The significant drop comes in how efficient the Lakers have been on those transition opportunities. Cleaning the Glass measures a team’s efficiency in transition by measuring a team’s scores per 100 transition plays. Last season, the Lakers were second in the league, scoring 129.8 points per 100 plays. This season, they are 26th, only registering 113 points per 100 plays.
So, why are the Lakers struggling to score in transition?
One possible reason might be that they are not generating as many steals. Last season, 61.9% of their transition opportunities came off steals. This season, only 48.2% of their transition opportunities are generated off of live-ball turnovers.

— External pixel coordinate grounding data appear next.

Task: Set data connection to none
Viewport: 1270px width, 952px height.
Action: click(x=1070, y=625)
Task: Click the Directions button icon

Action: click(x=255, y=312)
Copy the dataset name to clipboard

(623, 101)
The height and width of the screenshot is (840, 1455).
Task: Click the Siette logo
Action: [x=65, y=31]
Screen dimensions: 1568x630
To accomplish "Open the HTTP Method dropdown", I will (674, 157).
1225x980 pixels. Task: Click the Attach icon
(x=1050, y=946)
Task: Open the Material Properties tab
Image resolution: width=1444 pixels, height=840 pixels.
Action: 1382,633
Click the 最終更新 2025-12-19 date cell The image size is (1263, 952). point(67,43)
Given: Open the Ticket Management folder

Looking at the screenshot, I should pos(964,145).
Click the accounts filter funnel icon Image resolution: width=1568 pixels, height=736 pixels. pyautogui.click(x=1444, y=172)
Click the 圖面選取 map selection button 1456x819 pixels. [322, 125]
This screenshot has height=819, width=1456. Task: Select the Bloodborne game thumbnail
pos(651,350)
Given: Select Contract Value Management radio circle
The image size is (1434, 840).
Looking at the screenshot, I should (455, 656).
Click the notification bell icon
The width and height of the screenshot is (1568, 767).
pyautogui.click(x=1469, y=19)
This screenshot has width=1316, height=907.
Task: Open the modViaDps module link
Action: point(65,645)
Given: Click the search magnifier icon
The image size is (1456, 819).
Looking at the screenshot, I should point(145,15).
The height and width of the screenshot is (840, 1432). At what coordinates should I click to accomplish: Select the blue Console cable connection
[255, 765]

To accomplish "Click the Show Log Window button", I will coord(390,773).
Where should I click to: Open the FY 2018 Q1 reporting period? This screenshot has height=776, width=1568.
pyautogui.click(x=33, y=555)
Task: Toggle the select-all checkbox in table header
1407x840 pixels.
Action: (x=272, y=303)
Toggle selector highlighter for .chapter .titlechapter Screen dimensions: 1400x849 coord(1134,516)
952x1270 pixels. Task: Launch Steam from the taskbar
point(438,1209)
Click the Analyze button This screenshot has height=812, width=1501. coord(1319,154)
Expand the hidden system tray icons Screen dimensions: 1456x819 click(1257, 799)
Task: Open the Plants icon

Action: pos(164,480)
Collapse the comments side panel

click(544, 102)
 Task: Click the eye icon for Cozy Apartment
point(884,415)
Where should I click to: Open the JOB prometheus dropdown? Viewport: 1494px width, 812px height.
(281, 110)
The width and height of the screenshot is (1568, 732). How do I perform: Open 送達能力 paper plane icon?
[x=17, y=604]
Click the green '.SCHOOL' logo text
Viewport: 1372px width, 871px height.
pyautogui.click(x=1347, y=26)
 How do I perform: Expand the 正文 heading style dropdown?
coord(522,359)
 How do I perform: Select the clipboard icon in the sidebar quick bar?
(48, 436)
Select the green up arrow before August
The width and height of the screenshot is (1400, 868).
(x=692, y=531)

Teams across the board are generally more efficient in transition when they are running after steals than off of live rebounds, perhaps because it is easier to generate a numbers advantage.
Roster turnover explains some of the drop-off in transition opportunities off of steals. As much criticism as Danny Green received for his hot-and-cold shooting, he was an elite defender with a 2.1 steal percentage — a mark that placed him in the 93rd percentile among all wings.
For comparison, Wesley Matthews only has a steal percentage of 0.8 this season, meaning he has only gotten 0.8 steals for every 100 defensive possessions.
There might also be other contributing factors. It should also be noted that Alex Caruso, who also has a knack for generating steals, has only played in half of their games thus far. Moreover, the team does not seem as engaged this season defensively as they were last season, a point that Anthony Davis hammered in his press conference after the Spurs loss.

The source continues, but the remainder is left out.